Though there is not a great deal of risk for a home user using a
"firewall-in-a-box" for the most part, they do not *keep* hackers out of
your system. A firewall is kind of like a set of policies, or rules. (This
is actually a good general parallel.) In real-life, we create laws to
"stop" people from doing things the government does not like, and even if
we assume they follow the law, loopholes are found, and exploited by those
that can. (Look at the IRS, and the tax loopholes that are found and
exploited each year by those that are talented.) 

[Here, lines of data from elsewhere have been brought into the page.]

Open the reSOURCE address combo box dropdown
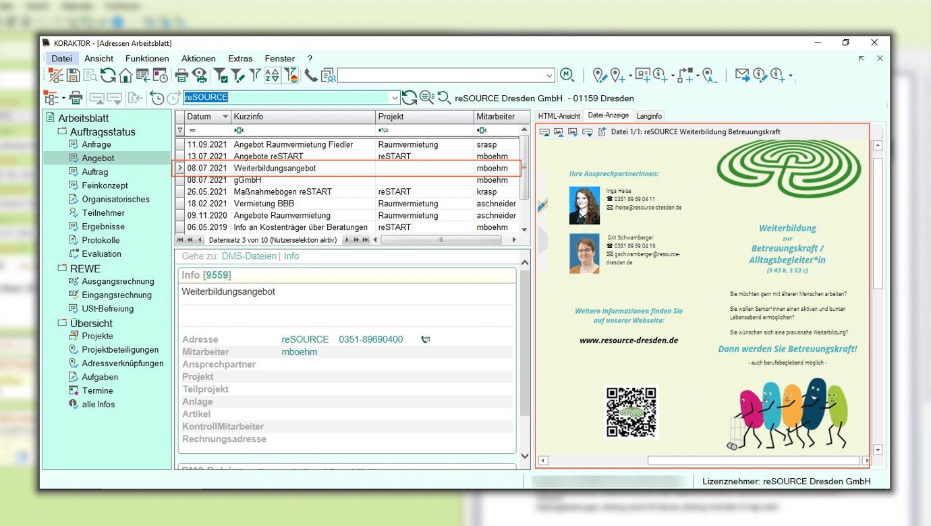 coord(395,98)
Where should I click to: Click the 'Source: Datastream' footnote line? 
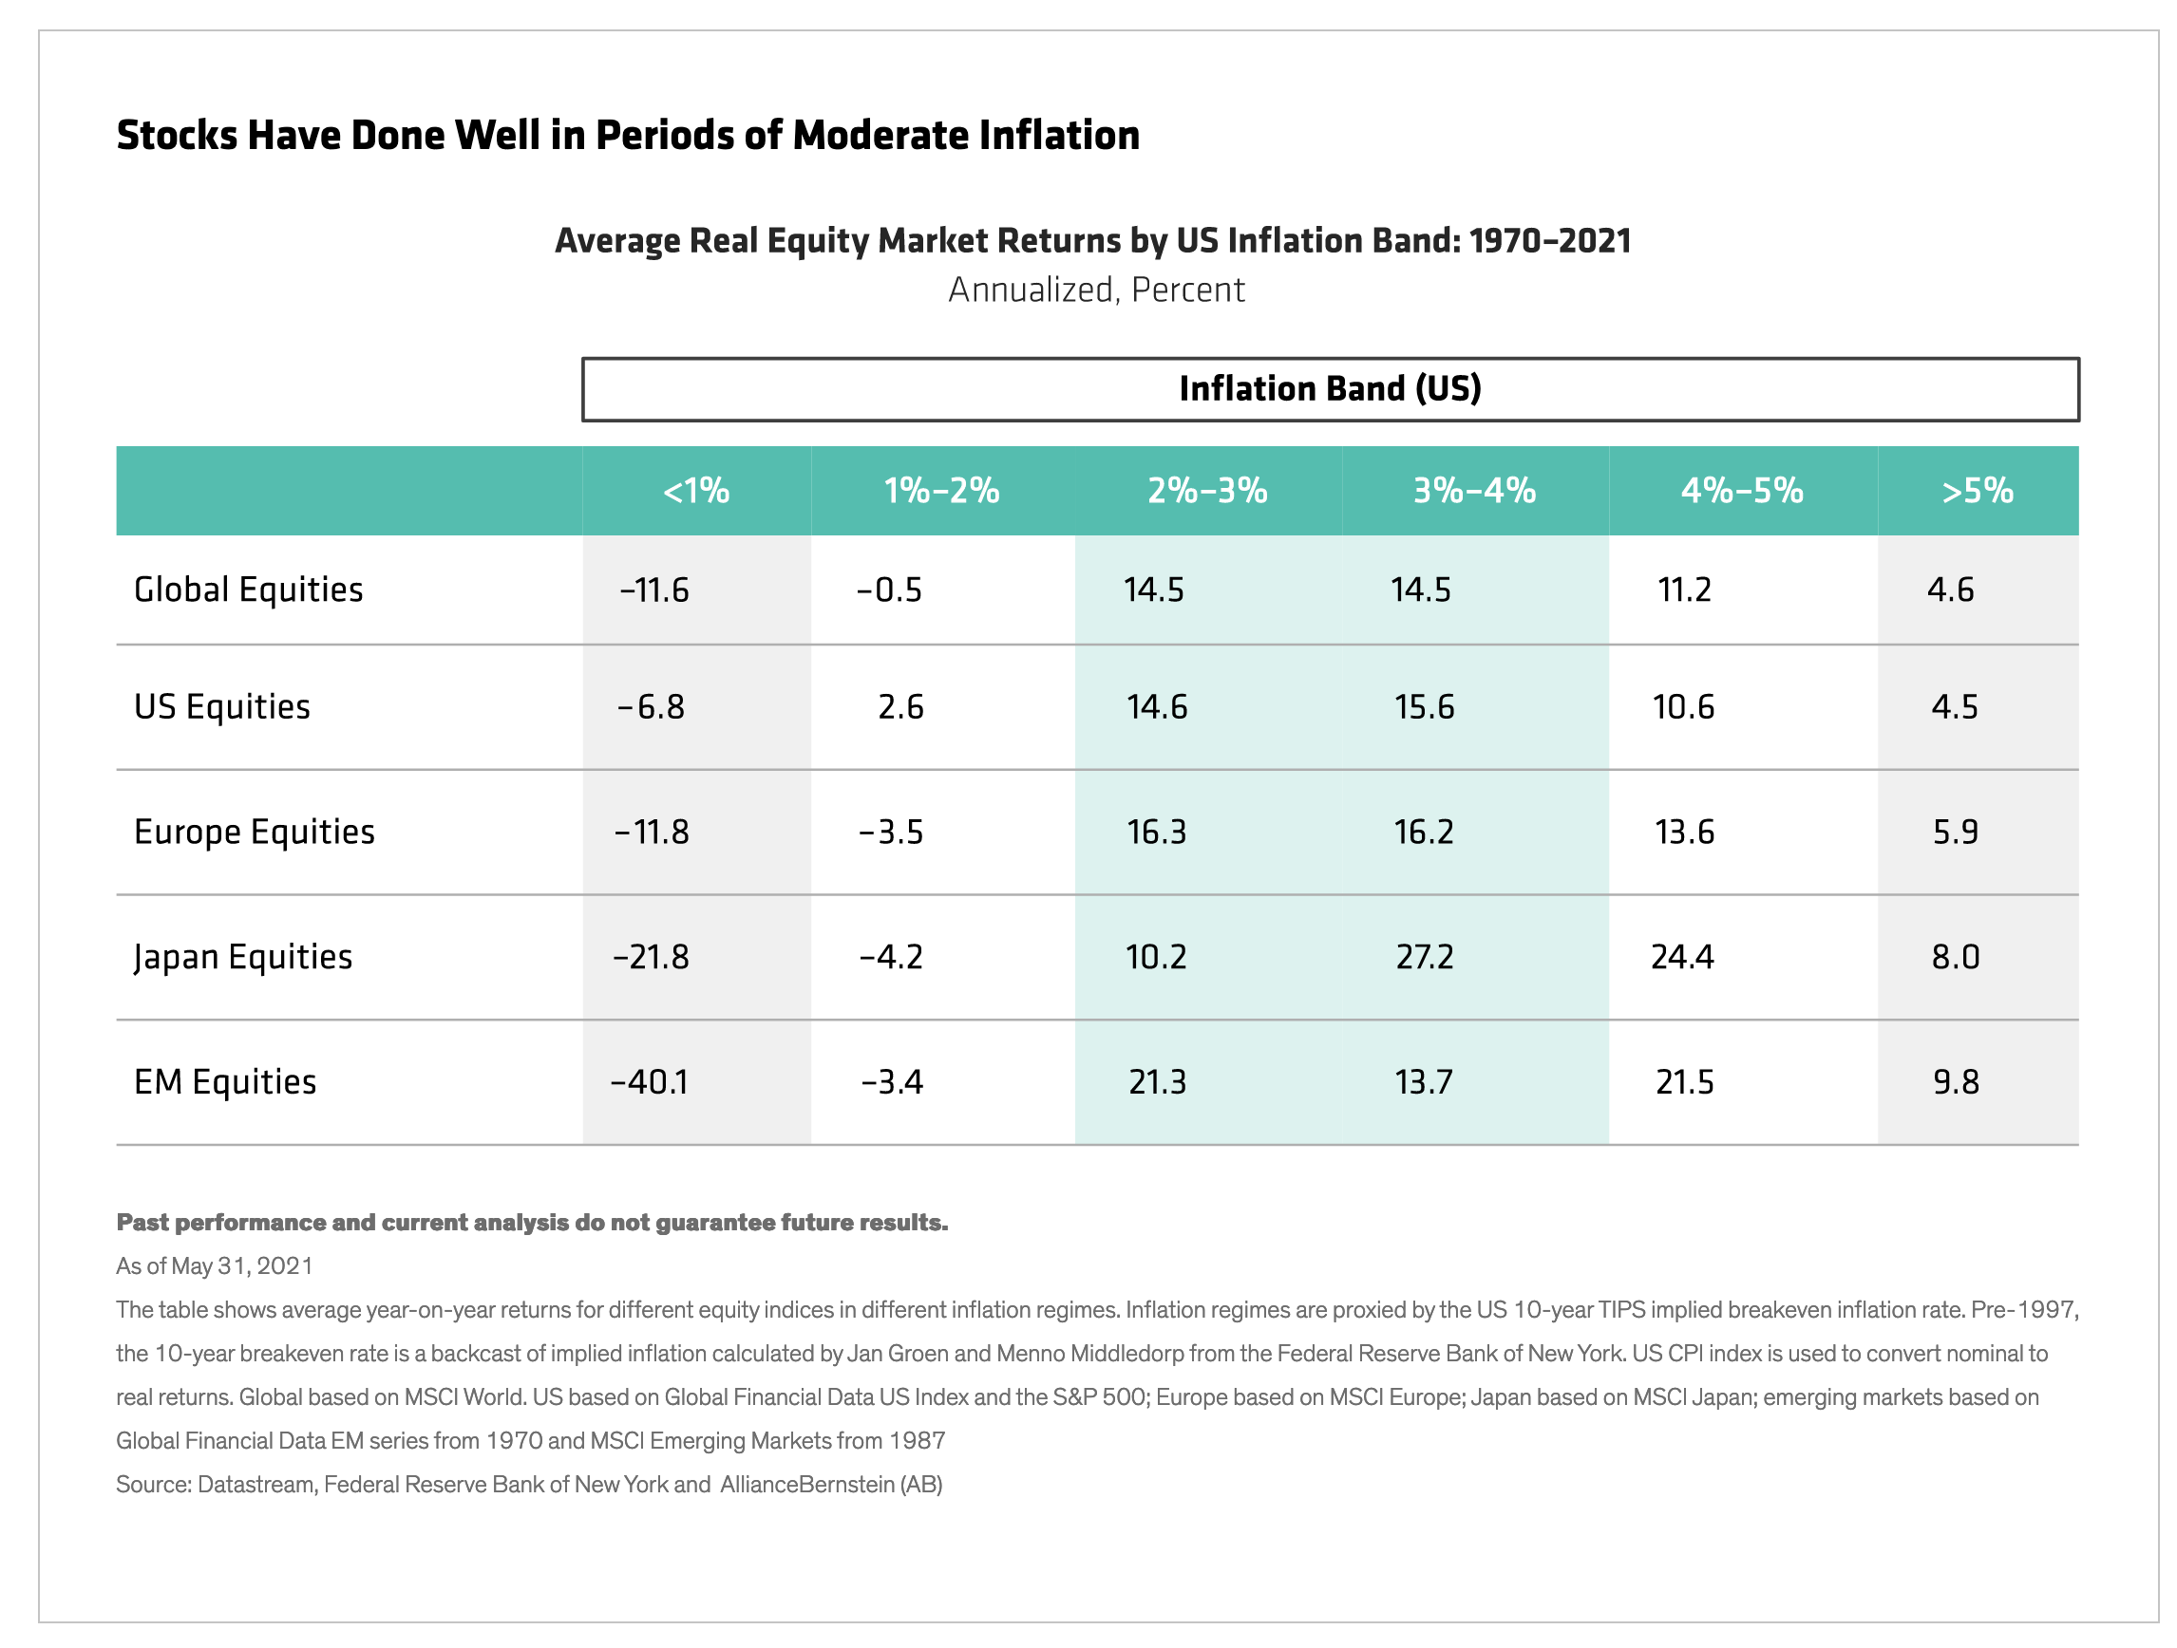pyautogui.click(x=529, y=1484)
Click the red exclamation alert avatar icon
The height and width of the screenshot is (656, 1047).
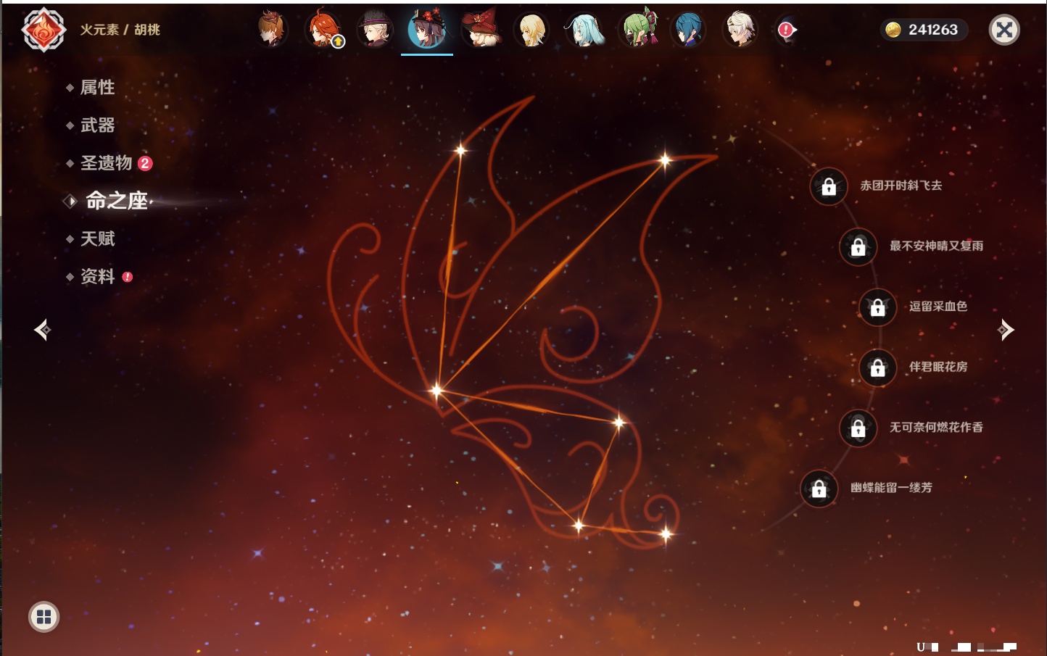coord(787,30)
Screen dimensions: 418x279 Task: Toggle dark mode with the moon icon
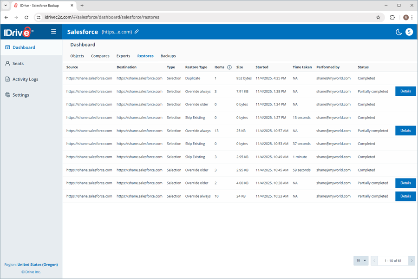[x=398, y=32]
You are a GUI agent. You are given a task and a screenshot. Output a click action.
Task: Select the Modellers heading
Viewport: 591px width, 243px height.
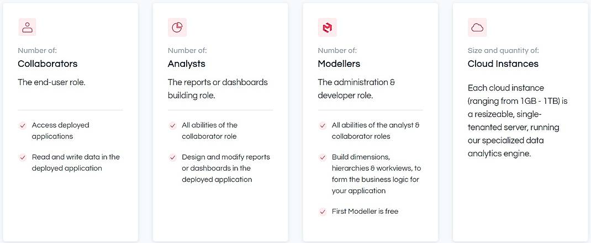339,64
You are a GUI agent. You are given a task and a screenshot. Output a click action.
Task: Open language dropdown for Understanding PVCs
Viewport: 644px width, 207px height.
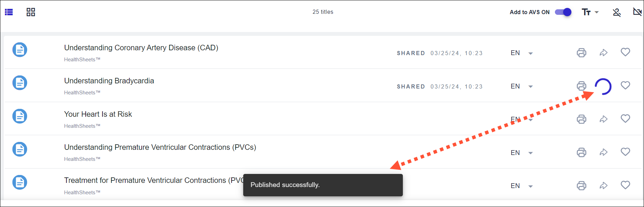530,153
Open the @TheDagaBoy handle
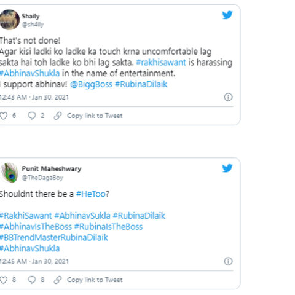The image size is (295, 295). [42, 178]
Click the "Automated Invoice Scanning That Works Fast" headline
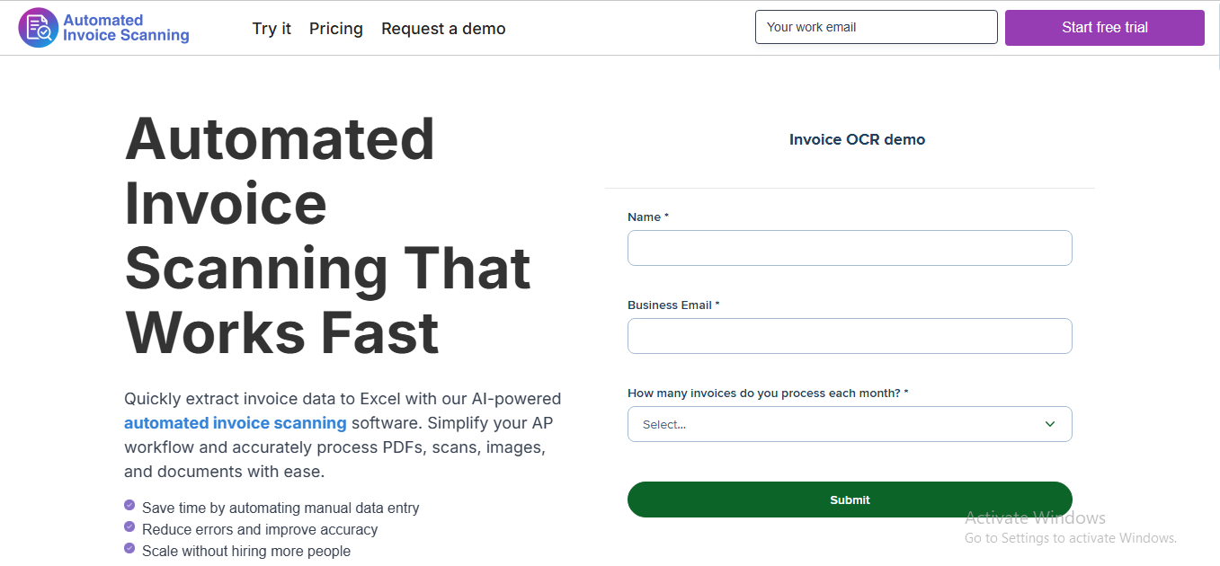Image resolution: width=1220 pixels, height=566 pixels. [327, 235]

Firewalls increase the level of complexity for attacks, but do not assume
that the firewall's protection is absolute. Your firewall would probably
not protect you against a trojaned file sent to you via e-mail as an
attachment etc, that used a MSOE auto-execute on open VBS to
download/install something like a modified Back Oriface that creates an
outgoing connection request to a remote machine to advertise its
willingness to be "owned". (Hey, it seems far fetched, but all of the
pieces are there...)

The place you went to "click here to test your firewall" is probably just
a plain vanilla port scanner. Many funky things can be done with packet
fragmentation, odd offsets, and taking advantage of ICMP error messages
for malformed headers to certain IP addresses to scan for machines to
fingerprint through a firewall. I bet that packets with a source port of
53 (DNS) connections pass right through your firewall - no questions
asked.

Part of a firewall is kind of a special filter that use packet information
to deny incoing requests based on your policies. An understanding of some
of the links sent in the last e-mail can help you better inform yourself
on what your firewall can protect you from, and what it cannot do anything
about. 

Again, most home users have little risk of people groing through the
trouble to learn so much to "root" your home computer. Those that know
this and are willing to use it, tend to hit high profile targets.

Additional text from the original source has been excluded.